“Piccole immagini di raso bianco”, di Manuela Petescia, per combattere l’ipocrisia e il perbenismo della società
Presentato il romanzo della giornalista molisana in una gremitissima Sala della Costituzione
Una sala gremita per la presentazione di un libro è sempre un evento da festeggiare. Quando la sala è quella, molto ampia, della Costituzione della Provincia di Campobasso, l’impresa diventa quasi titanica. Ma non per Manuela Petescia, scrittrice, giornalista e direttrice di Telemolise, che ieri sera, giovedì 20 aprile, è riuscita a raccogliere intorno a sé centinaia di persone. Per parlare di “Piccole immagini di raso bianco”. E insieme di filosofia, psichiatria, ma soprattutto di perbenismo e ipocrisia. Quello contro cui il protagonista del suo romanzo si scaglia, ritendo che siano causa del disagio mentale di molte persone.

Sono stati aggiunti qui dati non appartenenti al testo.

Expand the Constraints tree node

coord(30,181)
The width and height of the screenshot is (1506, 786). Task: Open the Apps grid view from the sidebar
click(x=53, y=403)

Prima i saluti di rito, del presidente della Provincia Francesco Roberti, di quello della Regione Donato Toma e dell’editore del romanzo, Florindo Rubbettino. Poi gli interventi di Adele Fraracci, docente di filosofia, e dello psichiatra Angelo Malinconico e il dialogo dell’autrice con la giornalista Sabrina Varriano. Con gli intermezzi, apprezzati, dell’attore molisano Stefano Sabelli.

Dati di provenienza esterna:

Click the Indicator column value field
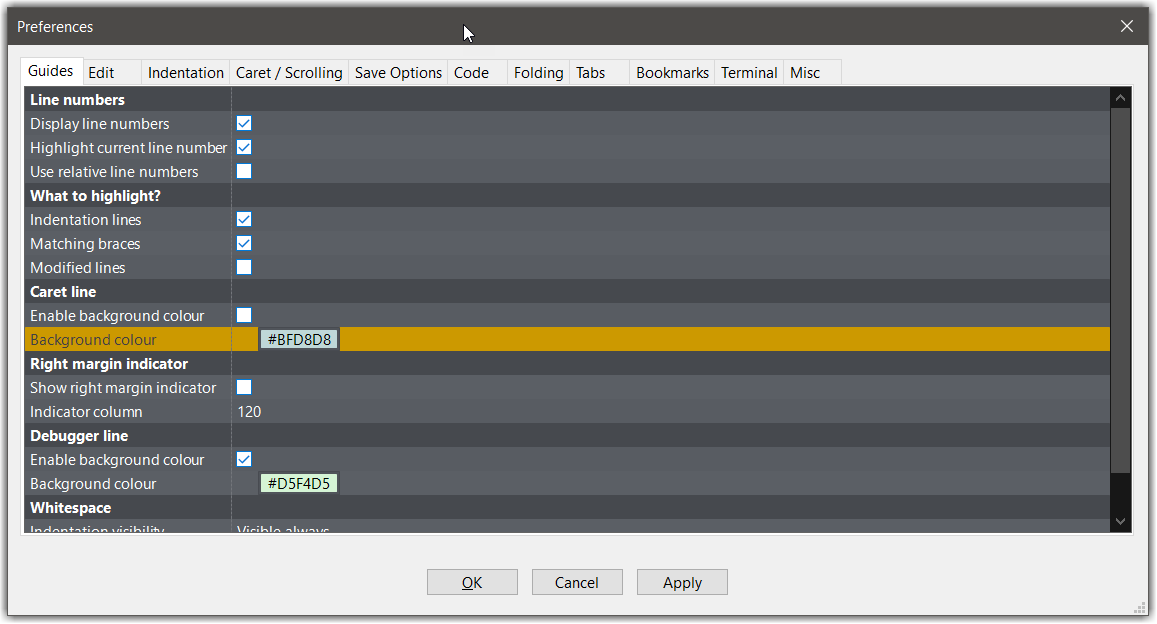 [280, 411]
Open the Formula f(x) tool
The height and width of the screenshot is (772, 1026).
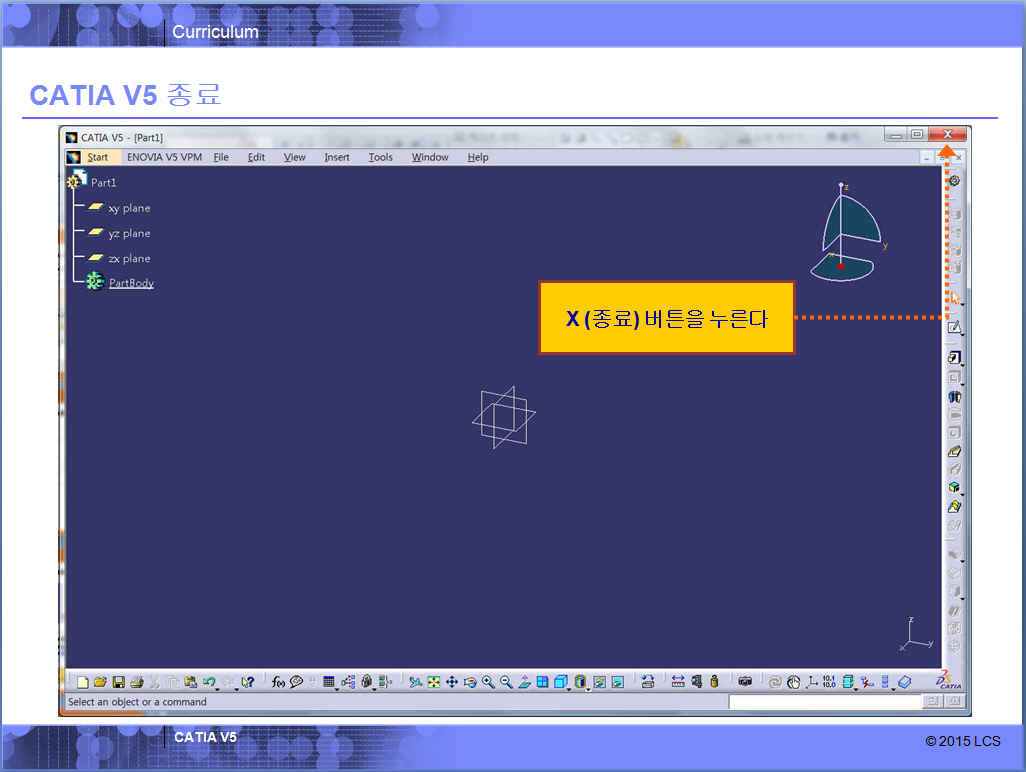tap(278, 682)
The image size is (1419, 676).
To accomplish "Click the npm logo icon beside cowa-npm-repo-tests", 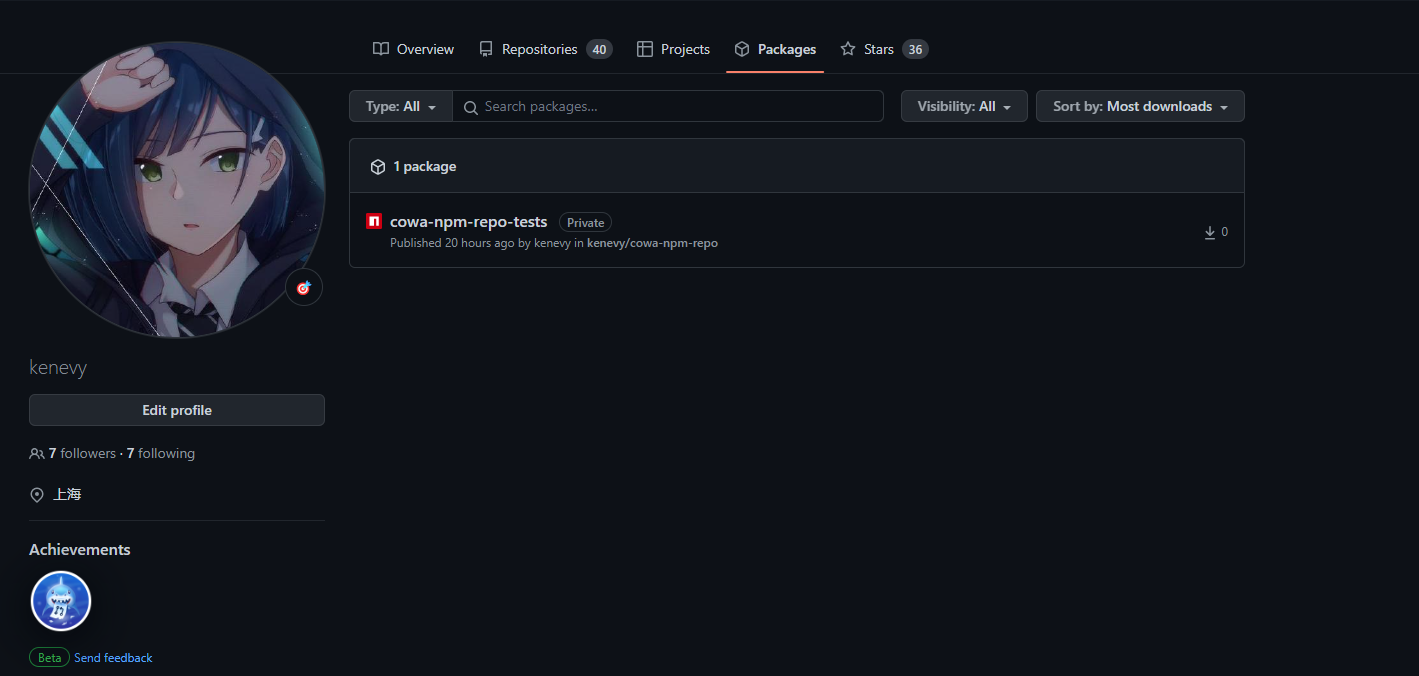I will [374, 222].
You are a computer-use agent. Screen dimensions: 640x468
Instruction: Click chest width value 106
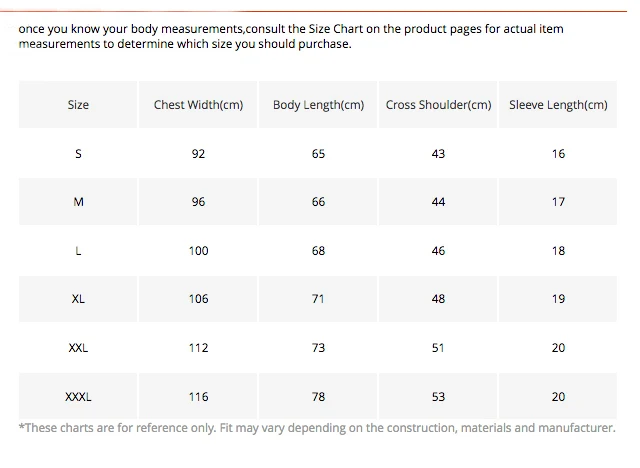pyautogui.click(x=198, y=299)
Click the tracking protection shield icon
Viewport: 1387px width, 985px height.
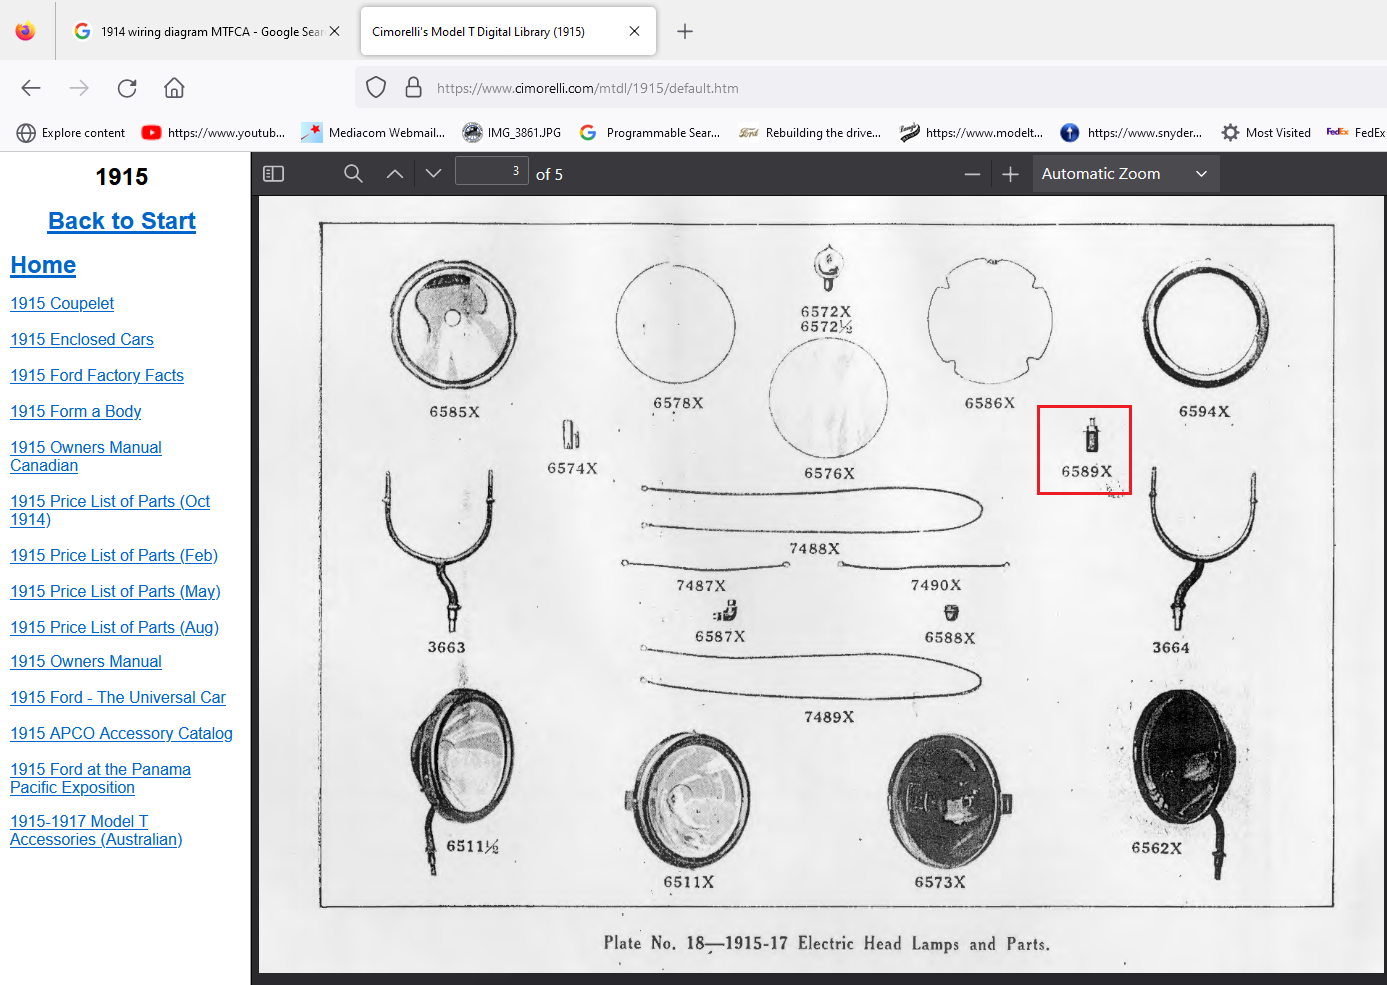click(x=376, y=88)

“Piccole immagini di raso bianco” è stato scritto alcuni anni fa, ma ora c’è stata la presentazione «perché ho attraversato varie vicissitudini – ha commentato Manuela Petescia – tra cui una serie di assurde vicende giudiziarie che mi hanno sospeso la vita per tanti anni. Oggi ne sono fuori e presento un romanzo nato dal mio interesse narrativo per la psicoanalisi».
Nel romanzo c’è un “Io” narrativo e l’autrice parla in prima persona trasformandosi in un uomo. «Ce l’ho per difetto, mi trasformo sempre in tante persone, costruendo una vita immaginaria, come successo in questo romanzo, su spunti realistici». In “Piccole immagini di raso bianco”, Manuela Petescia racconta di uno psichiatra che individua forme di depressione sociale della mente, nella finzione sociale. Cioè nella distanza che c’è tra quello che noi vorremmo essere e la maschera, la finzione sociale appunto, che c’è imposta dalla collettività. «Se la forbice è molto ampia – ha spiegato ancora l’autrice – germoglia la depressione e allora lo psichiatra, che è il protagonista del romanzo, si scaglia contro il perbenismo e l’ipocrisia, ritenendole cause del disagio mentale di molte persone, soprattutto giovani».